One of the radical ideas that entered the political world over the last few hundred years was that all, free peoples should be accepted into modern societies. That sentence was careful word, but if they are a free people and haven’t had ideas or beliefs forced upon them, then their beliefs should be accepted within society. The liberal ethical extension starts at the point where your beliefs and practices infringe upon my rights.

It is increasingly accepted, even if not universally applied, ideal that all humans have rights. The most basic are “right to life, liberty, and pursuit of happiness” as well right to your own religion, right to your own thoughts, right to live your life your own way. Social welfare states extend this basic political freedoms with social protections that include the right to access free education, the right to health care, and the right to a place to live, finding a job, etc. History has created a political world where people possess and are thought of possessing rights.

These rights are the abstract core of how people are protected in most human societies today. But these rights are rarely if ever thought of as part of what makes a human a human. People tend to think of themselves are members of a shared community of language, culture, history, practices and morals. There is a dark dichotomy between this political vision of man as a bearer of rights and this fleshy reality of man as an embodied person among like speaking, thinking and acting persons.

This division becomes clear when a society tries to debate something that it doesn’t have the vocabulary, perspective or community body for finding an acceptable solution. The current “debate” in China about whether, how and when to enact a law protecting domestic animals points to these lacks.

How can you adequate debate or even resolve a debate like this when a society has neither a shared moral vocabulary, a common ethical compass or perspective or even a true community body of deciding?

One of the problems I see in the debate for protecting animals is that the political ideals of rights are ill-fitting when applied to animals. I don’t believe the vocabulary of human rights can be applied correctly to animals. The idea that humans have rights is built from earlier writings and discussions that assume a human has a self. There is evidence that some animals possess some limit aspects of a self. Unfortunately, those limited aspects among a selective group of animals does little for us in applying the rights vocabulary to a wide range of animals including domestic pets.  This doesn’t mean I think animals should be protected. It just means that the two dilemmas (protecting animals and moral relativism) require a different political way of thinking.

As I noted earlier, the political thought on humans having rights doesn’t provide much flesh to the actual picture of who and what a human is. The protection of the integrity of a human body and his or her limit sphere of actions is good, but it is only a partially adequate answer to the human narrative of self and others.

Political and philosophical thought in the West has been largely premised on the idea that humans are separate.
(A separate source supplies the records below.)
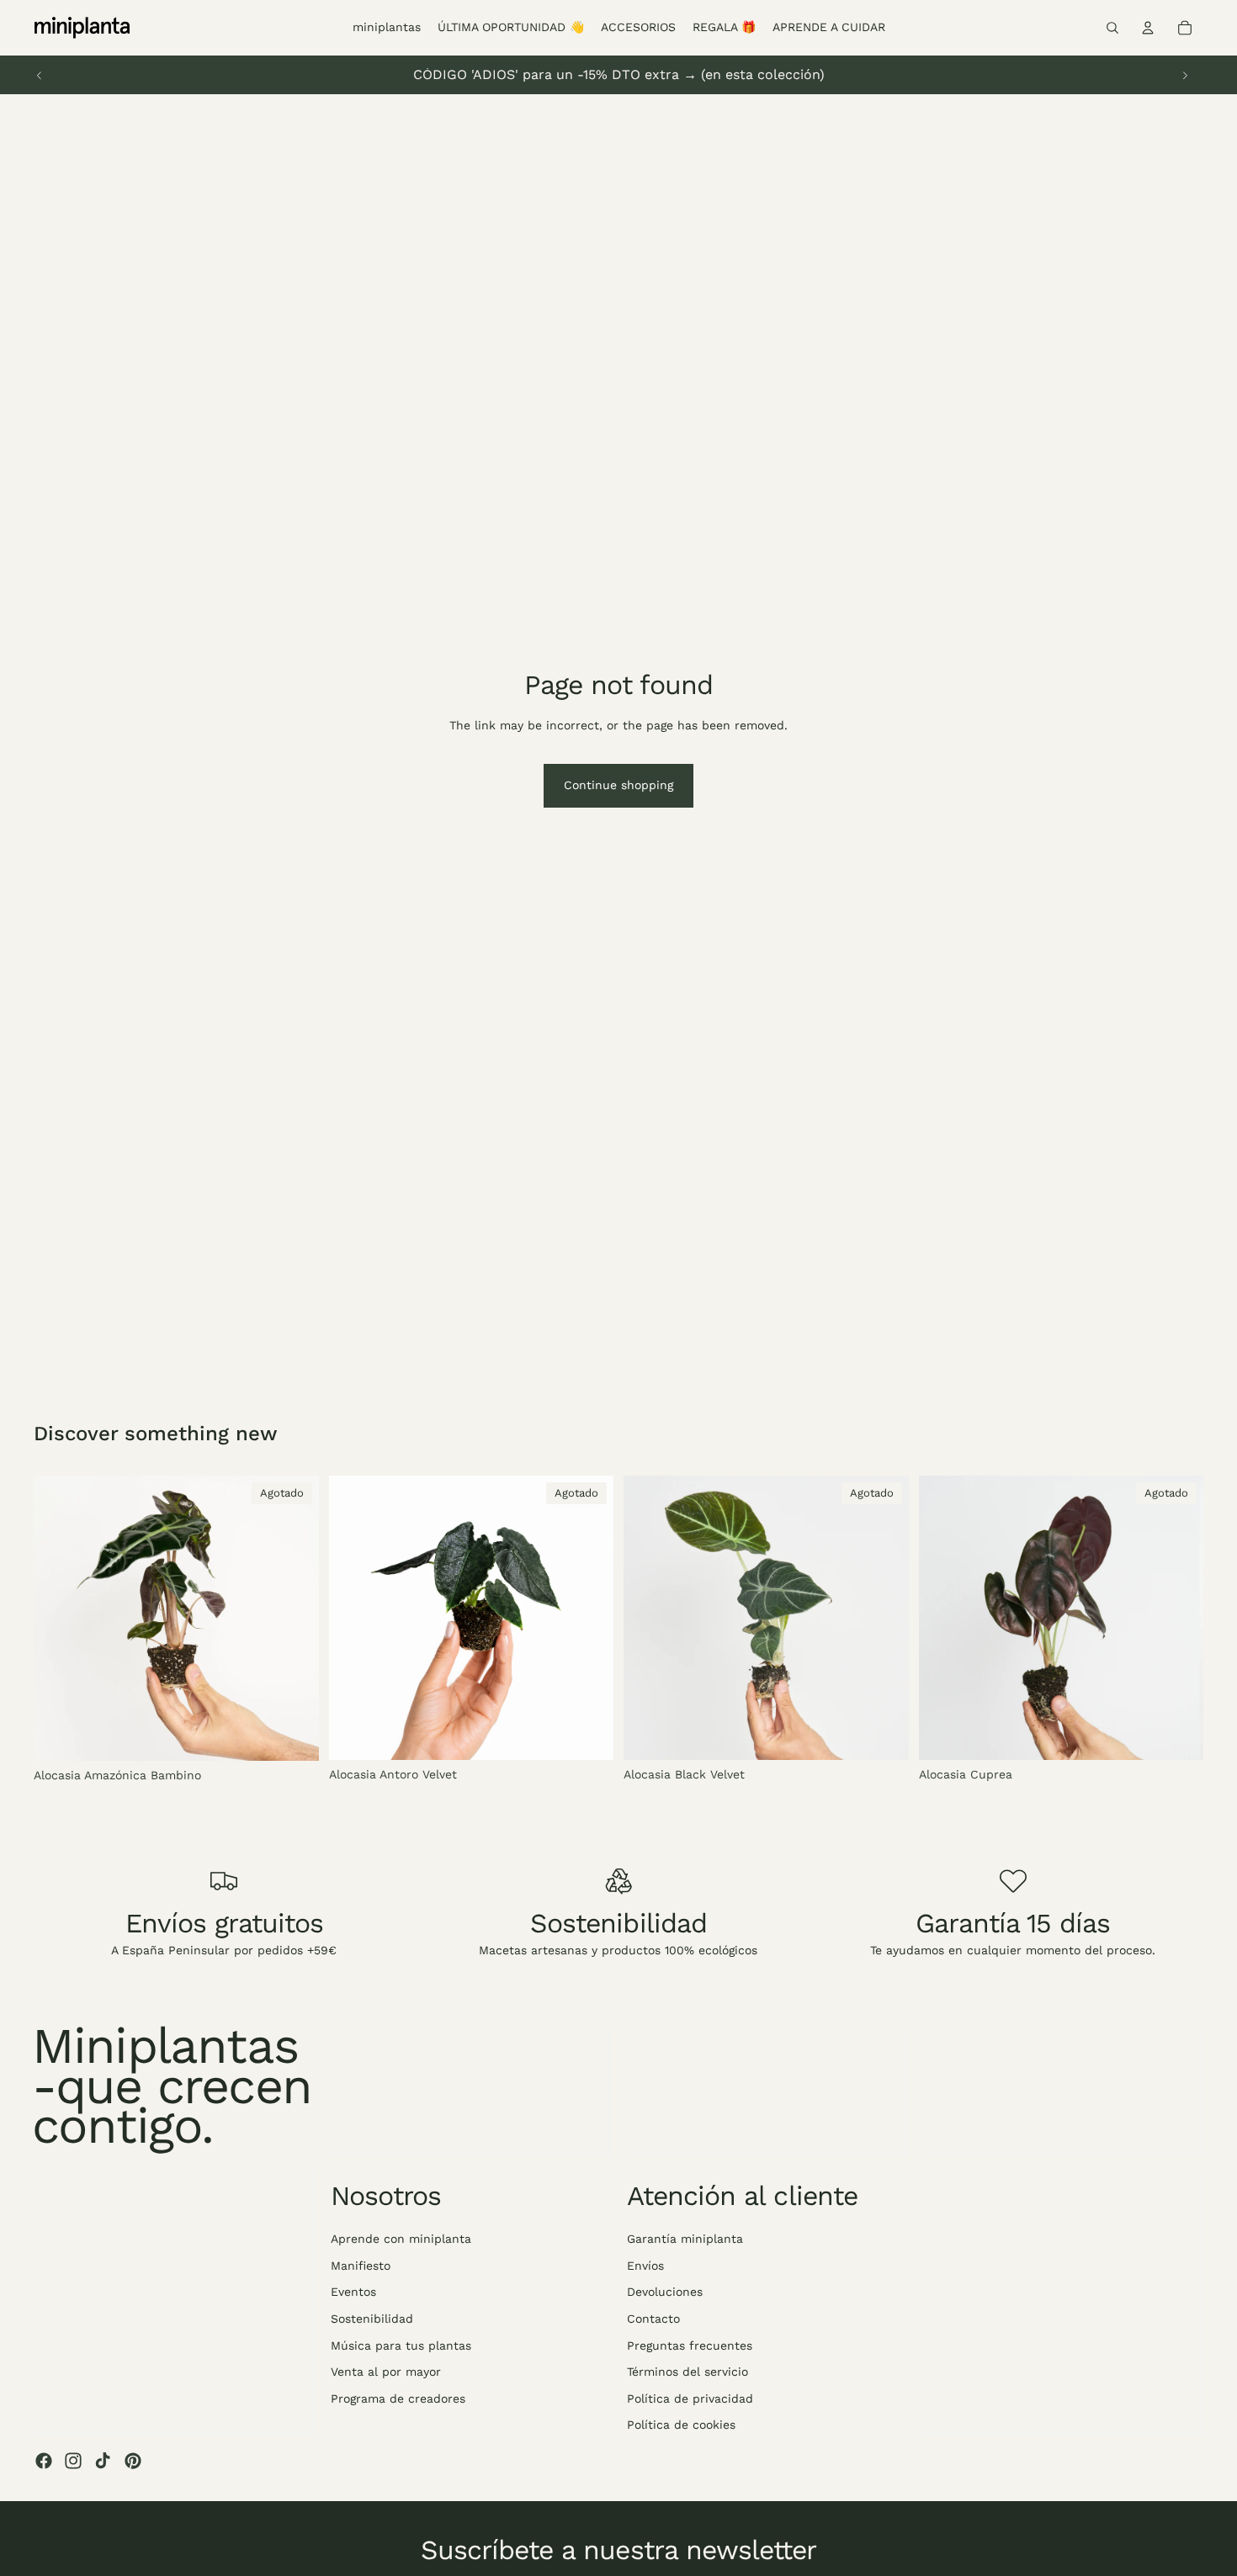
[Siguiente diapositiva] (1184, 74)
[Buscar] (1112, 27)
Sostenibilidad (372, 2318)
The questions tend to start with “I”: how to do I know I exist? how do I know anything? how do I know God? how to do I know what I should do in an moral situation? etc. We enter into a solipsistic nightmare.

This kind of epistemology makes it difficult to ever reach the other or even understand yourself as a reflection and participant with and for others. By starting with a different premise (a premise I would argue there is more epistemologically proof for) that self can only exist in relation with others, we can begin to rethink many of these so-called impossible debates.

By seeing the self and other as intrinsically tied does not remove the idea of individual rights, it simply modifies the reasoning slightly. A communitarian approach as this might be called also allows us to think about community problems. In fact, I might argue that liberalism creates a difficult optic for even discussing community problems. Phenomenological Communitarianism (to give it a clear name) provides us with a community with a more robust vocabulary for thinking through community problems.

By changing the perspective, moral relativism and the treatment of animals can be rethought through accordingly.

Communitarianism means we can envision a community of others, not simply adult humans. We can not only imagine the correct treatment of humans in our community, we can think about the correct treatment of animals, environment and even (hypothetically) aliens in our community.

Communitarianism does not mean we create a massive shared community of similar values. This is impossible and not desirable. It means that the political sphere must find a way to act in a way as a community decider and chooser. While democracy is indeed a product of liberal thought, this last point about creating a situation or community where choices can be made through plurality (as opposed to counted singularity of voting) is a subject for another discussion.

Whether it’s in China or another country, hopefully by changing the way we understand how humans can and do relate, our thoughts about how humans should relate and think about relating can be better resolved.